Note: I’ve gotten a lot more pessimistic about how generally useful the alternatives to simple KL-Divergence are on their own since writing this post. I still think these are really useful ideas to think to build intuition about VI, and techniques like CHIVI are useful for some lower dimensional problems or as part of an ensemble of techniques for high dimensional ones. However, this paper from Dhaka et al. is very convincing that CHIVI and currently available similar algorithms are in practice very hard to optimize for high dimensional posteriors, and that some of the intuitive benefits shown about CHIVI below in low dimensions don’t really generalize the way we’d expect to higher dimensions.
This is section 3 in my series on using Variational Inference to speed up relatively complex Bayesian models like Multilevel Regression and Poststratification without the approximation being of disastrously poor quality.
In the last post we threw caution to the wind, and tried out some simple variational inference implementations, to build up some intuition about what bad VI might look like. Just pulling a simple variational inference implementation off the shelf and whacking run perhaps unsurprisingly produced dubious models, so in this post we’ll bring in long overdue theory to understand why VI is so difficult, and what we can do about it.
The general structure for the next couple of posts will be to describe a problem with VI, and then describe how that problem can be fixed to some degree.

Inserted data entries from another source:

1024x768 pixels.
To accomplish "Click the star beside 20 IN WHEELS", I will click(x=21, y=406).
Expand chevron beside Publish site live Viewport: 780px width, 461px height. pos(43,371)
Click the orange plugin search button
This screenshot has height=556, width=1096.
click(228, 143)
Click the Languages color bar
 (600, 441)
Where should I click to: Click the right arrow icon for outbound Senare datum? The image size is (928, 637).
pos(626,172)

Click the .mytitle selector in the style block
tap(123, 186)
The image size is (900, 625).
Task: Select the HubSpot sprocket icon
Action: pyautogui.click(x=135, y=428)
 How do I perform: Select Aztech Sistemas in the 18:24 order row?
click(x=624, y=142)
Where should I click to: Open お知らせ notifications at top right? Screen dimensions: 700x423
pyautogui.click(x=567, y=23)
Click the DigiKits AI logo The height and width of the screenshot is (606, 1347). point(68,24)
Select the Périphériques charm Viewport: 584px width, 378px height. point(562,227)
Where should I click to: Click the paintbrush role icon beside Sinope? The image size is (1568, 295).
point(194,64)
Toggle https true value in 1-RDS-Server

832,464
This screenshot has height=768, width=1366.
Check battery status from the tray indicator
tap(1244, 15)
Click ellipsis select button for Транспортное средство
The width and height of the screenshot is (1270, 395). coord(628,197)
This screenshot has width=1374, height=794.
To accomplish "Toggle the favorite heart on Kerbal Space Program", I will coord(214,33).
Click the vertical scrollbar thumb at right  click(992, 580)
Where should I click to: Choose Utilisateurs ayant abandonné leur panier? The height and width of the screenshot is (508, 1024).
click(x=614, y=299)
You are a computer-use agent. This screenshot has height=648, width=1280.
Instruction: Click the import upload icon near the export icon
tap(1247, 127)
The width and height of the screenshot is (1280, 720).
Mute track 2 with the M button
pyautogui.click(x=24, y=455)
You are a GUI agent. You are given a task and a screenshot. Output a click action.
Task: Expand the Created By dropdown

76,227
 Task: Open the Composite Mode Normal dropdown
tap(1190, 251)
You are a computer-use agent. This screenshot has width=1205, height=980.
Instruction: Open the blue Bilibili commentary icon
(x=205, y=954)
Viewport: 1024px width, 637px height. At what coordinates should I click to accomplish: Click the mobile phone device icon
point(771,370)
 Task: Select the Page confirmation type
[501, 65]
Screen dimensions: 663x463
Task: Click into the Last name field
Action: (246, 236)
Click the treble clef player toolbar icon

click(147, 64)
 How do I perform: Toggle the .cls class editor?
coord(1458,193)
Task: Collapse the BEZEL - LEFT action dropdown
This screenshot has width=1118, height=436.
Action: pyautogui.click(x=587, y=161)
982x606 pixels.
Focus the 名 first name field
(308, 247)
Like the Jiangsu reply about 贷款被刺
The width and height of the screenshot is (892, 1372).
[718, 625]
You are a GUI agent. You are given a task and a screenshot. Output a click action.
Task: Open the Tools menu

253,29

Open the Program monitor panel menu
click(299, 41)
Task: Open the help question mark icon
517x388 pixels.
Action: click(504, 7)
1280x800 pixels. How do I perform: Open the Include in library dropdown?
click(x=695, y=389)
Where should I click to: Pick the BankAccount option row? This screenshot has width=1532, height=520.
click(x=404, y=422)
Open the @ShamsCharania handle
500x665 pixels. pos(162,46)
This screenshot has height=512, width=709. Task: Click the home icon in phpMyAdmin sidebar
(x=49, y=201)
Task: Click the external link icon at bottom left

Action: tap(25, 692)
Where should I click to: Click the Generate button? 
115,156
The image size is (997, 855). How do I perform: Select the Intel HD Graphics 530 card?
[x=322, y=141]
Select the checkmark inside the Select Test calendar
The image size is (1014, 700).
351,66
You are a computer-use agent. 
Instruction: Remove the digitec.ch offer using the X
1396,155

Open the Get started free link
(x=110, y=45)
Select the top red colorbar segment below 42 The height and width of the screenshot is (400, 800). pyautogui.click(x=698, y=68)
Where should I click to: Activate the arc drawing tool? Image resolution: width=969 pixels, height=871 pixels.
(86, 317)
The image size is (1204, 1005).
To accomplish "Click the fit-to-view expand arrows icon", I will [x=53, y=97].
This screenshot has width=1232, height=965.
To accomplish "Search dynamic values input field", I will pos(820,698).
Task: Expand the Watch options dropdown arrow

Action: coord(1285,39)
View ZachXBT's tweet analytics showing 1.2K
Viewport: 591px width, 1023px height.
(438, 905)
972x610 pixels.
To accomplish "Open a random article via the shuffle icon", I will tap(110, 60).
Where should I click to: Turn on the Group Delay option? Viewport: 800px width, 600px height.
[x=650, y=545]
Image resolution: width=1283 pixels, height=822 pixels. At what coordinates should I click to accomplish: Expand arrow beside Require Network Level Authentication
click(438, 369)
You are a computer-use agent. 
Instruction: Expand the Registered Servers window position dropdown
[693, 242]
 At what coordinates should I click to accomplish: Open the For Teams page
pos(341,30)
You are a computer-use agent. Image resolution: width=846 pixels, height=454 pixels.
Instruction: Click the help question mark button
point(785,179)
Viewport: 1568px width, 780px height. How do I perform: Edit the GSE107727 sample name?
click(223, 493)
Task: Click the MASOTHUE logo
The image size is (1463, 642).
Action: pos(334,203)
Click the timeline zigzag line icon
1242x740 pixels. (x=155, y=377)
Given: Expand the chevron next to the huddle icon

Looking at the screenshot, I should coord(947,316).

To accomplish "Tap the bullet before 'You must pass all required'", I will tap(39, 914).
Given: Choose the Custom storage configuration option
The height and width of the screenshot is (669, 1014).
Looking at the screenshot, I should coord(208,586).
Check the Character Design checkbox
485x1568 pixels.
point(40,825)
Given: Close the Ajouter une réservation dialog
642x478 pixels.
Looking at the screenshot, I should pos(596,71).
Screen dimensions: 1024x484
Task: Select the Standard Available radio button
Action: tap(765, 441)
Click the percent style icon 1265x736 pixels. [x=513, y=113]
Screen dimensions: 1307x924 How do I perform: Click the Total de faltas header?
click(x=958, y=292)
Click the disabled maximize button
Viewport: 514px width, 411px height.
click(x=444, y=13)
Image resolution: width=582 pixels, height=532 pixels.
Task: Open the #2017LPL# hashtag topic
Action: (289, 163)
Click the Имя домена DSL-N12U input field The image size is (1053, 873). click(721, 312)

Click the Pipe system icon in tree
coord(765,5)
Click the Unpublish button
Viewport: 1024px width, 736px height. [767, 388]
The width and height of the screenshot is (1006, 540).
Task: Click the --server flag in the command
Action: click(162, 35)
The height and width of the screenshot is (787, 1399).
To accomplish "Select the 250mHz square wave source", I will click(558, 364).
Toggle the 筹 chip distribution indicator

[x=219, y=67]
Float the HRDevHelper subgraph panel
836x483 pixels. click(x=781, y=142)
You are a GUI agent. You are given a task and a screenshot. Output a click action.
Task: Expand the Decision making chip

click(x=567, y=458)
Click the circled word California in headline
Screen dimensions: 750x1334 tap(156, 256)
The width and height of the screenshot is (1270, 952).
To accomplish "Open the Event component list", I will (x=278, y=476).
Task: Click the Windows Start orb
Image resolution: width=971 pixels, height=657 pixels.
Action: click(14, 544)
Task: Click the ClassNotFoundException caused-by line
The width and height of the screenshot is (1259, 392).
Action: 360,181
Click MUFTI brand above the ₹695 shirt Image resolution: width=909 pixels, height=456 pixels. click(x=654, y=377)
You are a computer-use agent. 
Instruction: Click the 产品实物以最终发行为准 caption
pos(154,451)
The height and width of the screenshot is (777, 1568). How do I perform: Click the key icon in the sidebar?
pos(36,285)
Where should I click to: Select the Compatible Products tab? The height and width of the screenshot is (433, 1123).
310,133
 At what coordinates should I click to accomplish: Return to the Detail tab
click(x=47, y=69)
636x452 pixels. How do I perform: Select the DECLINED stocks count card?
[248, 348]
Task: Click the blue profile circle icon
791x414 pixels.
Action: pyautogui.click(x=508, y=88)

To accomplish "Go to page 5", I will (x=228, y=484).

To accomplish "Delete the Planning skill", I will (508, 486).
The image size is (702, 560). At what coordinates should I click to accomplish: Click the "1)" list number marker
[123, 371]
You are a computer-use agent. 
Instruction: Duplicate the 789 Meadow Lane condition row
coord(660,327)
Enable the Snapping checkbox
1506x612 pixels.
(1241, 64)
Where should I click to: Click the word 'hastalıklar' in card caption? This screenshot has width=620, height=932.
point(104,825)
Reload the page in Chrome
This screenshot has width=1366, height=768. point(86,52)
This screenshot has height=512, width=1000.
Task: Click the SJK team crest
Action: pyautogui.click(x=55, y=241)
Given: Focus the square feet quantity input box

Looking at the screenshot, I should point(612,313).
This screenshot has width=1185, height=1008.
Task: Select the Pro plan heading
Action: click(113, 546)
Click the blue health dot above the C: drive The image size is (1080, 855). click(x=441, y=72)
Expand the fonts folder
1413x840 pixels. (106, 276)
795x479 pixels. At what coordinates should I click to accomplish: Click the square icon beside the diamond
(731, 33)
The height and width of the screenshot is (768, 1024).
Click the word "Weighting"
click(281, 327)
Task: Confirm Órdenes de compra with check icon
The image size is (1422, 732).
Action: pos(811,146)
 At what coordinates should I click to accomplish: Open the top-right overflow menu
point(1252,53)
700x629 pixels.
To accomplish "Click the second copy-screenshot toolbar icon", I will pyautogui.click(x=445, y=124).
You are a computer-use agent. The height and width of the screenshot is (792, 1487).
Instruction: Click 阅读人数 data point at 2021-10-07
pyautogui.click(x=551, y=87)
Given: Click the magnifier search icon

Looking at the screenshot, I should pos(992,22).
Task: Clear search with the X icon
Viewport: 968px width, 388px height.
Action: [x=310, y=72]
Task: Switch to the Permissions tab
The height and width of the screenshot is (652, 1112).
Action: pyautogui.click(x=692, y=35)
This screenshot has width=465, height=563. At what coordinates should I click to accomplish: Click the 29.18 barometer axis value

Collectively, all the small improvements in the next three posts will go a long way towards more robust variational inference. I’ll also have a grab bag at the end of other interesting ideas from the literature I think are cool, but maybe not as important or interesting to me as the 3 below.
The rough plan for the series is as follows:
Introducing the Problem- Why is VI useful, why VI can produce spherical cows
How far does iteration on classic VI algorithms like mean-field and full-rank get us?
(This post) Problem 1: KL-D prefers exclusive solutions; are there alternatives?
Problem 2: Not all samples are of equal utility; can we weight them cleverly?
Problem 3: How can we know when VI is wrong? Are there useful error bounds?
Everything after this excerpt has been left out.